**EXERCISE:** Can you extract every line of the data below and reproduce each one verbatim?

**DATA EXCERPTS:**
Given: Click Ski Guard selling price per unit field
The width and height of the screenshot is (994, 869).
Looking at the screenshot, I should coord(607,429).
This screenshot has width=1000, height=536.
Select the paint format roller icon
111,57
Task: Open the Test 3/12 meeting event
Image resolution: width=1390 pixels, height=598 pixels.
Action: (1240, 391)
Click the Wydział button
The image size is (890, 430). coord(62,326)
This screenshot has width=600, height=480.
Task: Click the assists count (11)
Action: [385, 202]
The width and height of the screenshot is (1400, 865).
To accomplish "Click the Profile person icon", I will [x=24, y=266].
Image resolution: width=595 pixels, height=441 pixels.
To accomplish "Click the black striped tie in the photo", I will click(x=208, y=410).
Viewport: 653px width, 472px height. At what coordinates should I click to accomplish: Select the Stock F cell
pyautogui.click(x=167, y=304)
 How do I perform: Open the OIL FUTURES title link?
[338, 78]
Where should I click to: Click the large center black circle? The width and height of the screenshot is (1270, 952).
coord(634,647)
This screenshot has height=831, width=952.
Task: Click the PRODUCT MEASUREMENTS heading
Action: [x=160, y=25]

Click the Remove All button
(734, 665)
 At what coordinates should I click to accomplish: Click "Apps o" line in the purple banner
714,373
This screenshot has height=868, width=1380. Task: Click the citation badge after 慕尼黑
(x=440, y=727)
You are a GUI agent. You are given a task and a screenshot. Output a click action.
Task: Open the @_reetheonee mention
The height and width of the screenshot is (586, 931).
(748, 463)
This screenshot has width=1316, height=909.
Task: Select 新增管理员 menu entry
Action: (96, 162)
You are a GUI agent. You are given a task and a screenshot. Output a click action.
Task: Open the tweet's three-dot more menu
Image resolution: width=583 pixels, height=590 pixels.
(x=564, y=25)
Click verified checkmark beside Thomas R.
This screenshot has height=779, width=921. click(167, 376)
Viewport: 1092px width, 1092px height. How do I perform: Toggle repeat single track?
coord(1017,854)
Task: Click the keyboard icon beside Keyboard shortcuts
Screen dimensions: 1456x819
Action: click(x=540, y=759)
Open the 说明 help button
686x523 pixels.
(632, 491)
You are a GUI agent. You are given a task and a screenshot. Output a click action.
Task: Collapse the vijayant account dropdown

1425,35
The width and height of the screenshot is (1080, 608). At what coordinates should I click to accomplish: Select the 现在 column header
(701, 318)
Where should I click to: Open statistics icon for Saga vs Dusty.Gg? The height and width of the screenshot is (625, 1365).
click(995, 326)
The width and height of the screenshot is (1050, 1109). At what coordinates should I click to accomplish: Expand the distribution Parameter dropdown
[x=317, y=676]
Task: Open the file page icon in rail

**EXERCISE RESPONSE:**
Given: Click Ski Guard selling price per unit field
The width and height of the screenshot is (994, 869).
Looking at the screenshot, I should coord(607,429).
This screenshot has width=1000, height=536.
Select the paint format roller icon
111,57
Task: Open the Test 3/12 meeting event
Image resolution: width=1390 pixels, height=598 pixels.
Action: (1240, 391)
Click the Wydział button
The image size is (890, 430). coord(62,326)
This screenshot has width=600, height=480.
Task: Click the assists count (11)
Action: [385, 202]
The width and height of the screenshot is (1400, 865).
To accomplish "Click the Profile person icon", I will [x=24, y=266].
Image resolution: width=595 pixels, height=441 pixels.
To accomplish "Click the black striped tie in the photo", I will click(x=208, y=410).
Viewport: 653px width, 472px height. At what coordinates should I click to accomplish: Select the Stock F cell
pyautogui.click(x=167, y=304)
 How do I perform: Open the OIL FUTURES title link?
[338, 78]
Where should I click to: Click the large center black circle? The width and height of the screenshot is (1270, 952).
coord(634,647)
This screenshot has height=831, width=952.
Task: Click the PRODUCT MEASUREMENTS heading
Action: [x=160, y=25]

Click the Remove All button
(734, 665)
 At what coordinates should I click to accomplish: Click "Apps o" line in the purple banner
714,373
This screenshot has height=868, width=1380. Task: Click the citation badge after 慕尼黑
(x=440, y=727)
You are a GUI agent. You are given a task and a screenshot. Output a click action.
Task: Open the @_reetheonee mention
The height and width of the screenshot is (586, 931).
(748, 463)
This screenshot has width=1316, height=909.
Task: Select 新增管理员 menu entry
Action: (96, 162)
You are a GUI agent. You are given a task and a screenshot. Output a click action.
Task: Open the tweet's three-dot more menu
Image resolution: width=583 pixels, height=590 pixels.
(x=564, y=25)
Click verified checkmark beside Thomas R.
This screenshot has height=779, width=921. click(167, 376)
Viewport: 1092px width, 1092px height. How do I perform: Toggle repeat single track?
coord(1017,854)
Task: Click the keyboard icon beside Keyboard shortcuts
Screen dimensions: 1456x819
Action: click(x=540, y=759)
Open the 说明 help button
686x523 pixels.
(632, 491)
You are a GUI agent. You are given a task and a screenshot. Output a click action.
Task: Collapse the vijayant account dropdown

1425,35
The width and height of the screenshot is (1080, 608). At what coordinates should I click to accomplish: Select the 现在 column header
(701, 318)
Where should I click to: Open statistics icon for Saga vs Dusty.Gg? The height and width of the screenshot is (625, 1365).
click(995, 326)
The width and height of the screenshot is (1050, 1109). At what coordinates should I click to accomplish: Expand the distribution Parameter dropdown
[x=317, y=676]
Task: Open the file page icon in rail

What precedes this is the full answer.